Brief 1
In the article on the Pulse grant funding, how much money is going to the University of Central Florida program for first responders and survivors with post-traumatic stress disorder?
Brief 2
Reproduce the passage of the Pulse grant article from "Orange County Commissioners" up to and including "Emergency Assistance Program.".
Brief 3
In the Pulse grant article, why does Orange County Public Safety Director Dr. George Ralls see the funding as important for responders?

Excerpt provided
-- Opening Marker --
More than $1 million from a federal antiterror assistance program is going to first responders and survivors of the Pulse nightclub attack.

Orange County Commissioners approved the $1.3 million on Tuesday, almost 14 months after the worst mass shooting in modern U.S. history.

It is a part of a grant from the U.S. Justice Department’s Antiterrorism and Emergency Assistance Program.

Most of it — $728,156 — is going to help first responders and survivors battling post-traumatic stress disorder through a program at the University of Central Florida.

Another $257,000 will go toward crisis intervention training, helping first responders debrief and get back to duty after a crisis such as Pulse.

“It’s not just that immediate impact. It’s all the emotional component that comes after that, that can go on for years, and having a resilient responder community is just important," Orange County Public Safety Director Dr. George Ralls said. "The day after Pulse happened, we had to get back out there and respond, so that’s part of what I’ll hope will happen with these funds.”

The grant also provides $290,000 to reimburse the county for expenses related to the Orlando United Assistance Center, which was set up to help survivors and victims' families.

In total, the grant provides Central Florida with $8 million to help with Pulse survivors and first responders. The city of Orlando received $1.6 million for its efforts.

Last month, a pension board granted permanent disability benefits to former Orlando Police officer Gerry Realin, who was diagnosed with PTSD after the Pulse shooting.
-- Closing Marker --
Supplied records
-- Opening Marker --
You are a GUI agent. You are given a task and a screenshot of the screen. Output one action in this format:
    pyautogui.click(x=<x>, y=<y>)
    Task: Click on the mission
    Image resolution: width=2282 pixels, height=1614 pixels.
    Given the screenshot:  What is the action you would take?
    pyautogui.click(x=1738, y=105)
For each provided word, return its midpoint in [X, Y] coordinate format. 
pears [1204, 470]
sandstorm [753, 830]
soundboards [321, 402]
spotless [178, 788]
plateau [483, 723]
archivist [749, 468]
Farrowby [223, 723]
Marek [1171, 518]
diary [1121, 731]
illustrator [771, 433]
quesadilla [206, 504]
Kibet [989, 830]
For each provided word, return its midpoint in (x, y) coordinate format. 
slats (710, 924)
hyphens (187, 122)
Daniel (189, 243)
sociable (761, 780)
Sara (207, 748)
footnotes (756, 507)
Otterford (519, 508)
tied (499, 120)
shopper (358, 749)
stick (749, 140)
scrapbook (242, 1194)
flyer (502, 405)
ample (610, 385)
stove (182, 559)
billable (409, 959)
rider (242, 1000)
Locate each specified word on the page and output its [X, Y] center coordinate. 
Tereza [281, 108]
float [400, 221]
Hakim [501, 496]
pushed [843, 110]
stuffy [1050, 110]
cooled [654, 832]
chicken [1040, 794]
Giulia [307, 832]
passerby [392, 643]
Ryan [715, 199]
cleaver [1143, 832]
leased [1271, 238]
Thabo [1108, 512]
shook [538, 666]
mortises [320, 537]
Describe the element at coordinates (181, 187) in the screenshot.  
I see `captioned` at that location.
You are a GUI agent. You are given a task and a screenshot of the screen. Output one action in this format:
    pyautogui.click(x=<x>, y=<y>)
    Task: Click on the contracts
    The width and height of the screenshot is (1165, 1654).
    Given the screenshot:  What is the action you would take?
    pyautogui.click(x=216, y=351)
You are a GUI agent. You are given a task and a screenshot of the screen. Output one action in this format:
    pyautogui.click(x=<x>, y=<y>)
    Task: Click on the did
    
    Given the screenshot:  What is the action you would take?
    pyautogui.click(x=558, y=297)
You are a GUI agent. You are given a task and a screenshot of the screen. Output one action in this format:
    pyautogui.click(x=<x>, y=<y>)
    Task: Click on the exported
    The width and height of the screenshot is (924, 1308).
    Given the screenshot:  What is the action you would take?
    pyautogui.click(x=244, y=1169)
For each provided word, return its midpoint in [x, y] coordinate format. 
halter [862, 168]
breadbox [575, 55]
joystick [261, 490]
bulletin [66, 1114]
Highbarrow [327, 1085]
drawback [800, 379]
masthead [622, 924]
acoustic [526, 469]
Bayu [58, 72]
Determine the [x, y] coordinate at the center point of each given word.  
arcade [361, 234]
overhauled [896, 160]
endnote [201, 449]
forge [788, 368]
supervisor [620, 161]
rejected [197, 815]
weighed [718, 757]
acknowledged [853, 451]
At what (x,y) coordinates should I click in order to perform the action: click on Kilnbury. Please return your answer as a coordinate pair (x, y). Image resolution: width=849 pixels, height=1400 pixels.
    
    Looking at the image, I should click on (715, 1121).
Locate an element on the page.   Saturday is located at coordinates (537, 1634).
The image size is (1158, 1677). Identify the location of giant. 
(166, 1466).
-- Closing Marker --
Response area 1
$728,156

Response area 2
Orange County Commissioners approved the $1.3 million on Tuesday, almost 14 months after the worst mass shooting in modern U.S. history.

It is a part of a grant from the U.S. Justice Department’s Antiterrorism and Emergency Assistance Program.

Response area 3
He says the impact goes beyond the immediate event, because the emotional effects that follow can last for years, and a resilient responder community is important. He notes that responders had to go back out and respond the day after Pulse, and he hopes the funds will support that.